Arizona (3-0) is playing fast and loose under new coach Tommy Lloyd, averaging 94.0 points and shooting 50.3 percent from the field, including 39.0 percent from 3-point range. The Wildcats have excelled at turning defense into offense, forcing 17 turnovers per game, posting a plus-14.7 rebounding edge and holding foes to 27.6 percent shooting.
“What I want to see to improve is I want them to understand why we’re having success, and double down on the reasons we’re having success,” Lloyd said. “That’s the biggest thing. We play with unselfishness, great energy, great toughness. I told them, you can be nice guys and still kick ass.”
All of the early success comes with a caveat. The competition — Northern Arizona, UT Rio Grande Valley, North Dakota State — hasn’t been great.

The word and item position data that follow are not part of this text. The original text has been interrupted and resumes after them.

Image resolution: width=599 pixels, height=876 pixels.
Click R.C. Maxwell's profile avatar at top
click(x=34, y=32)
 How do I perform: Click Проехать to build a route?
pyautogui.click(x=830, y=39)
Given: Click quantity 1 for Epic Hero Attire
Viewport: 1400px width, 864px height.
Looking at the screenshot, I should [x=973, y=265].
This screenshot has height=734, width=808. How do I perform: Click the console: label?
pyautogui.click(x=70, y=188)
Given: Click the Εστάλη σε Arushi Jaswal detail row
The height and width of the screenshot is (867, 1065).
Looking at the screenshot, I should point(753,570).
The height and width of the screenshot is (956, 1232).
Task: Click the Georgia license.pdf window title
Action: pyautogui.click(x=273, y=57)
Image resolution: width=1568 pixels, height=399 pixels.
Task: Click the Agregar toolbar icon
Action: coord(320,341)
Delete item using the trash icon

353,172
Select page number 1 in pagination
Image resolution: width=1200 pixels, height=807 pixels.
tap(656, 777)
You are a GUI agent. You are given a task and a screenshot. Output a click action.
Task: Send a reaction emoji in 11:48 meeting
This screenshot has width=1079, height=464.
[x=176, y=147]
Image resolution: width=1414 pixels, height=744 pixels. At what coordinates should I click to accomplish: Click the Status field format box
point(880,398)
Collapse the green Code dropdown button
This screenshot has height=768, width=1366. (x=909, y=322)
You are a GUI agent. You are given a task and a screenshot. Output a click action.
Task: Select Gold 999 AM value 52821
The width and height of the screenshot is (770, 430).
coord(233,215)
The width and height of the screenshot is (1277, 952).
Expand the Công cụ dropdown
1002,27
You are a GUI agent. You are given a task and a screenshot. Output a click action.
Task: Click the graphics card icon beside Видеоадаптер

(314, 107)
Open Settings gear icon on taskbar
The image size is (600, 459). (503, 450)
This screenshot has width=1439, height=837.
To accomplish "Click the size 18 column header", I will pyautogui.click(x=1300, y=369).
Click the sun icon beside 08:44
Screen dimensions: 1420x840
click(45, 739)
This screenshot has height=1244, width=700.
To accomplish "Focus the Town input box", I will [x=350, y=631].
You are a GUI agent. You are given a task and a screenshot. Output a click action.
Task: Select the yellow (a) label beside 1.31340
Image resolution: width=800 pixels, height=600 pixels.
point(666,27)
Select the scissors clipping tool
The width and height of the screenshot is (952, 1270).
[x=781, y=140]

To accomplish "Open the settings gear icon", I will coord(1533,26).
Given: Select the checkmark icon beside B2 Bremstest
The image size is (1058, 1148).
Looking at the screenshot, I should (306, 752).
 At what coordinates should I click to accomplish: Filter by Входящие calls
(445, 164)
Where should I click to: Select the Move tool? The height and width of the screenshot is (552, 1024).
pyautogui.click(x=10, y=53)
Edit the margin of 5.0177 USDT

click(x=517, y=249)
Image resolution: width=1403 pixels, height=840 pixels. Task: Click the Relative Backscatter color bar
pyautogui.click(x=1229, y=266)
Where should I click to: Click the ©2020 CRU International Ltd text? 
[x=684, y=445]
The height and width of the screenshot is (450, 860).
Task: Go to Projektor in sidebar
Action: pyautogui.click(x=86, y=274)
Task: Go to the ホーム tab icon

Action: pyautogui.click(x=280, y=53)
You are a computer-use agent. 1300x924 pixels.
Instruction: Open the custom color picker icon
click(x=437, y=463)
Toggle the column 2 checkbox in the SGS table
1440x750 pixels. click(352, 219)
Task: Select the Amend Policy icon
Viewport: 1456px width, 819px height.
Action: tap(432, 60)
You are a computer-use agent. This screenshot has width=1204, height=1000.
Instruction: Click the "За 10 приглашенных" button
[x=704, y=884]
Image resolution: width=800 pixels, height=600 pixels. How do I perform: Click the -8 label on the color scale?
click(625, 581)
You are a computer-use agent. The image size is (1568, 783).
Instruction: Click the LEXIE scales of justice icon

This weekend in Las Vegas will reveal more. The Shockers (3-0) haven’t allowed more than 58 points in a game, although the strength-of-schedule caveat applies here, too. They have played Jacksonville State, South Alabama and Tarleton State.
That didn’t stop coach Isaac Brown from marveling about how his defense forced five shot-clock violations — all in the first half — against Tarleton State on Tuesday.
“I don’t know if I’ve ever seen that in my 25 years of coaching,” Brown said. “It definitely gives us energy to know we can go down and get a stop. Those were big-time plays to get five of them in a game.”
Wichita State made the NCAA Tournament’s First Four last season and is picked to finish fourth in the American Athletic Conference. Tyson Etienne, voted the AAC’s preseason player of the year, missed Tuesday night’s game due to illness but is likely to play Friday.
Ricky Council IV leads the Shockers with 12.0 points per game.
The Wildcats have five players averaging double figures, led by starting forwards Azuolas Tubelis (16.0) and Christian Koloko (14.0).
“It’s going to be a physical battle,” Lloyd said of playing Wichita State. “And I think we’re built for that.”
The winner will play UNLV (3-0) or No. 4 Michigan (2-1) in the tournament’s championship game Sunday night. The loser plays in Sunday’s consolation.